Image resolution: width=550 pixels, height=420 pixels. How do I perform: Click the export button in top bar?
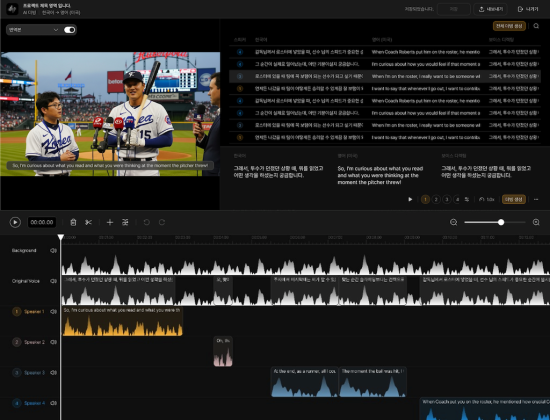coord(491,9)
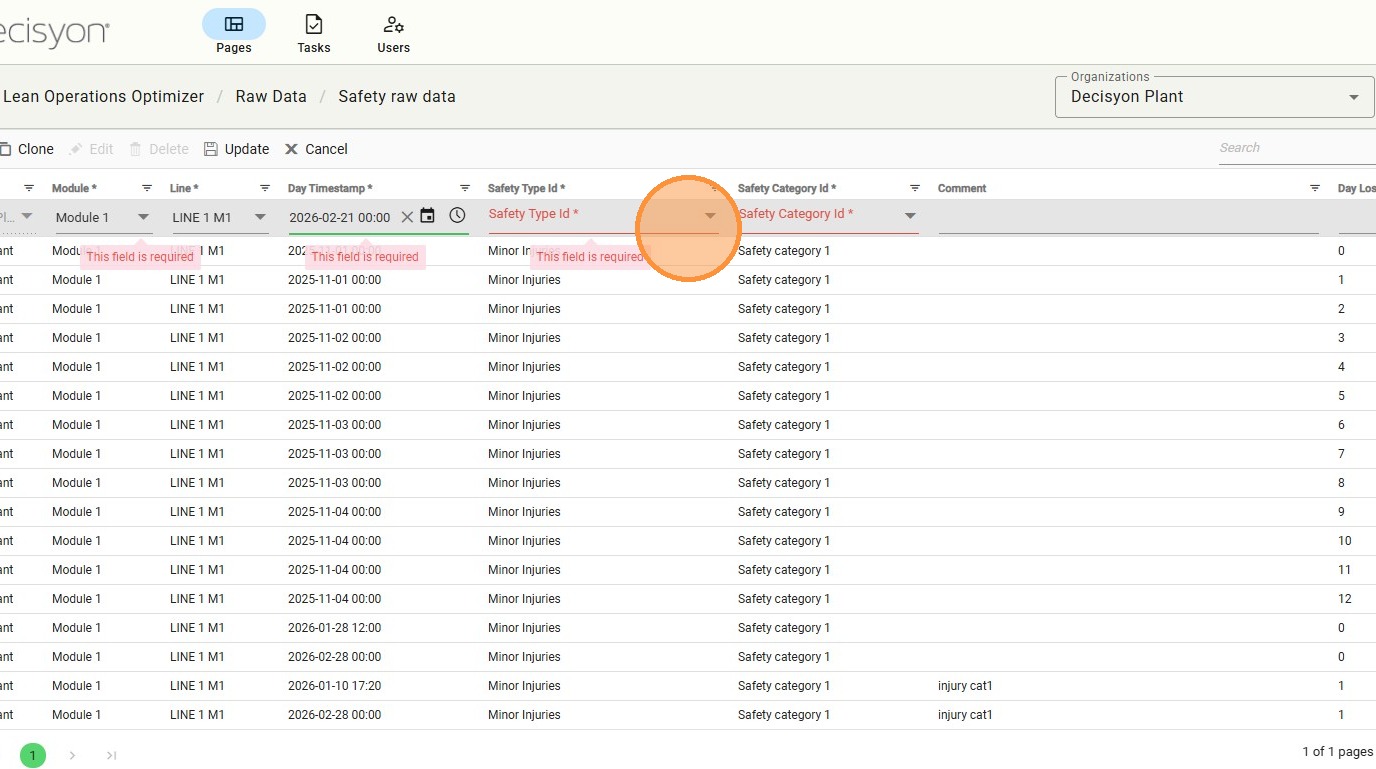
Task: Open the clock time picker icon
Action: pos(457,216)
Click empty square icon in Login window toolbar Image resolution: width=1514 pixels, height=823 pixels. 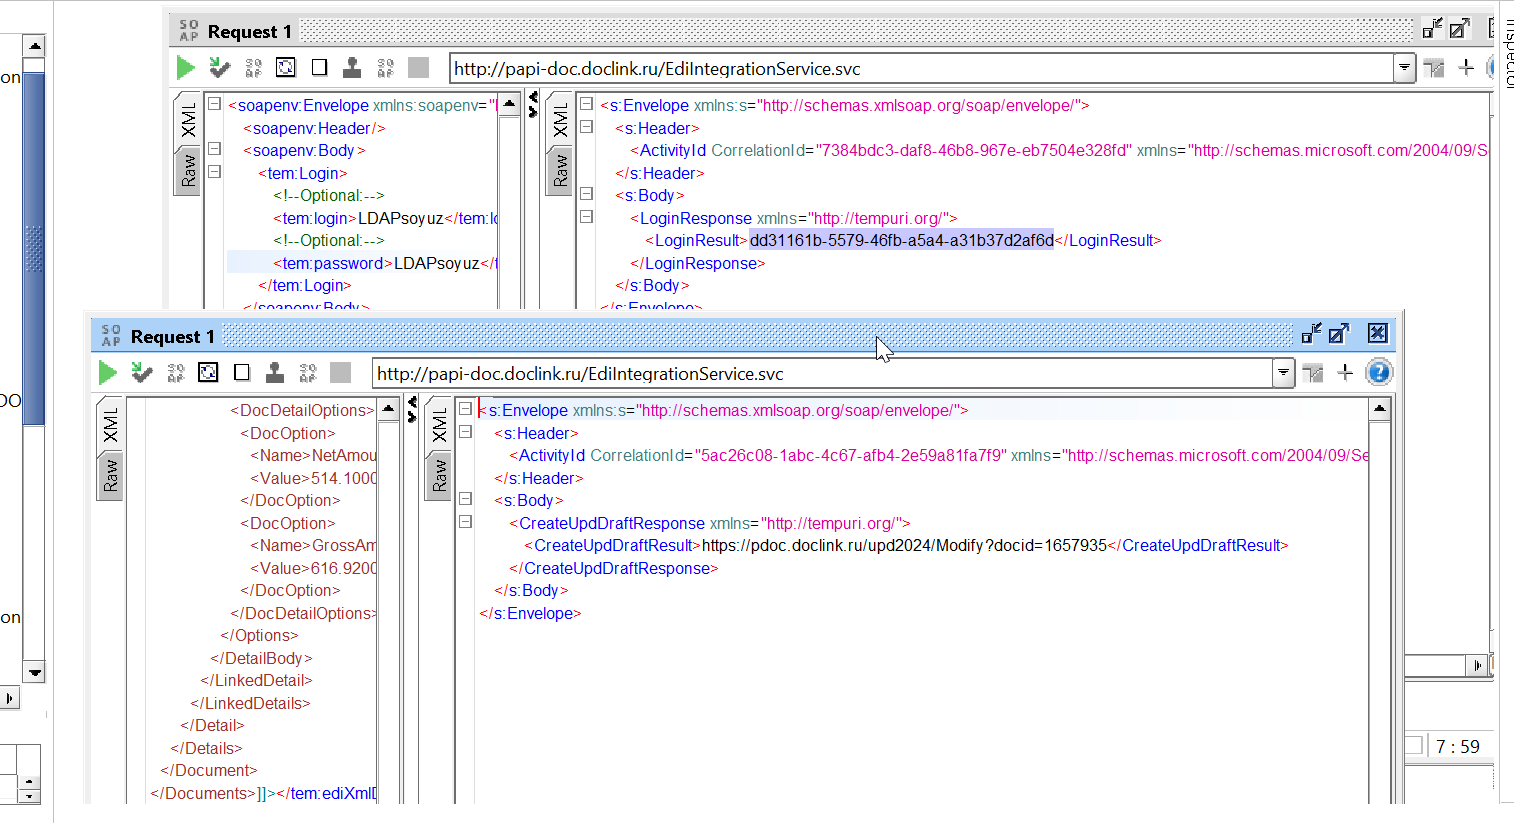[320, 68]
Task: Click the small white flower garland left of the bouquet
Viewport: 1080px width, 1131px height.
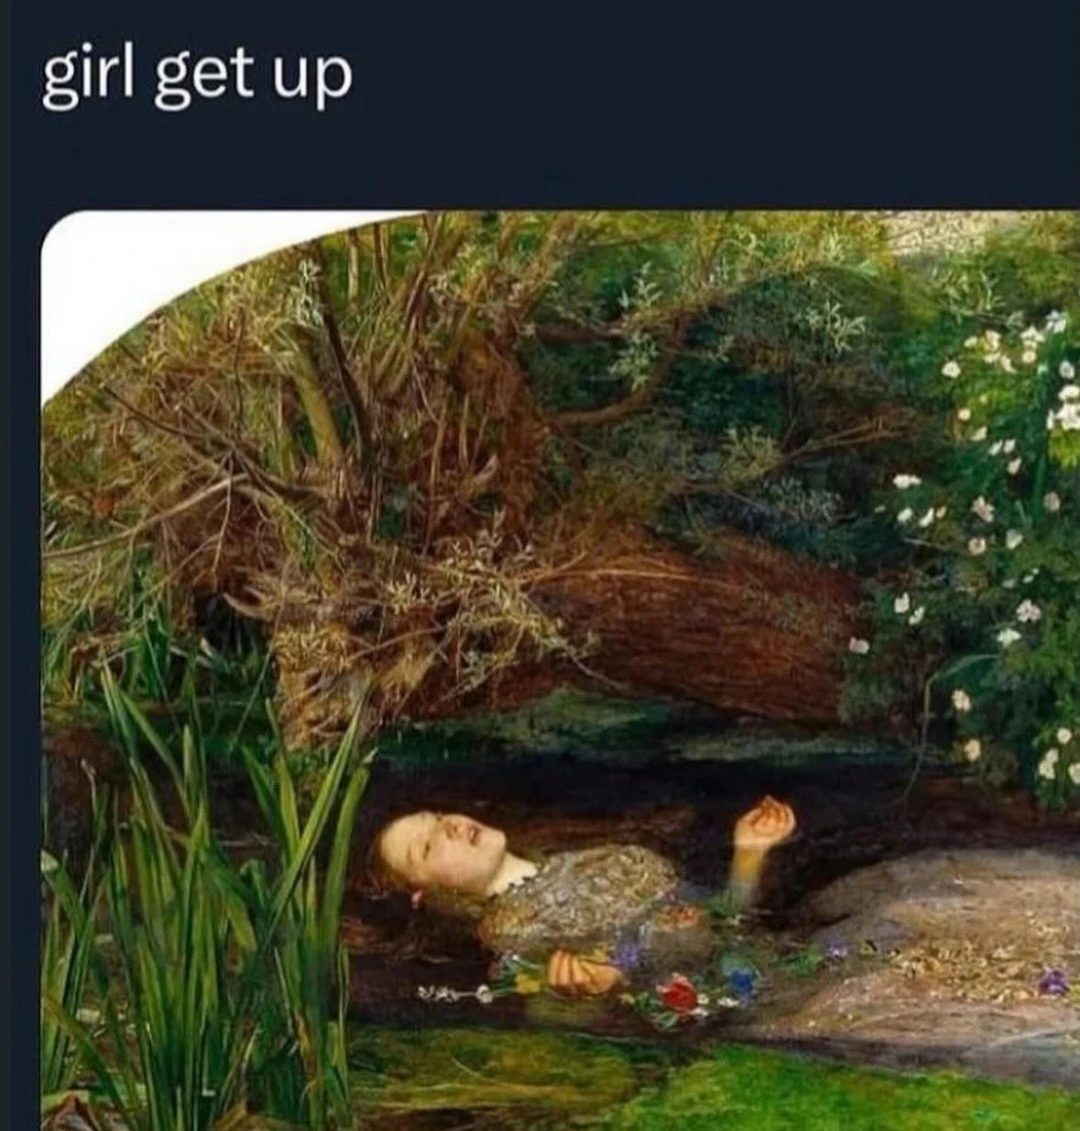Action: coord(455,995)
□ □ □ □
Problem - Print the lines from the one that contains "Task: Click the" through the last line of the data, exactly and in full, and no other lines. Pictures are not part of the copy.

Completed task -
Task: Click the small white flower garland left of the bouquet
Viewport: 1080px width, 1131px height.
Action: coord(455,995)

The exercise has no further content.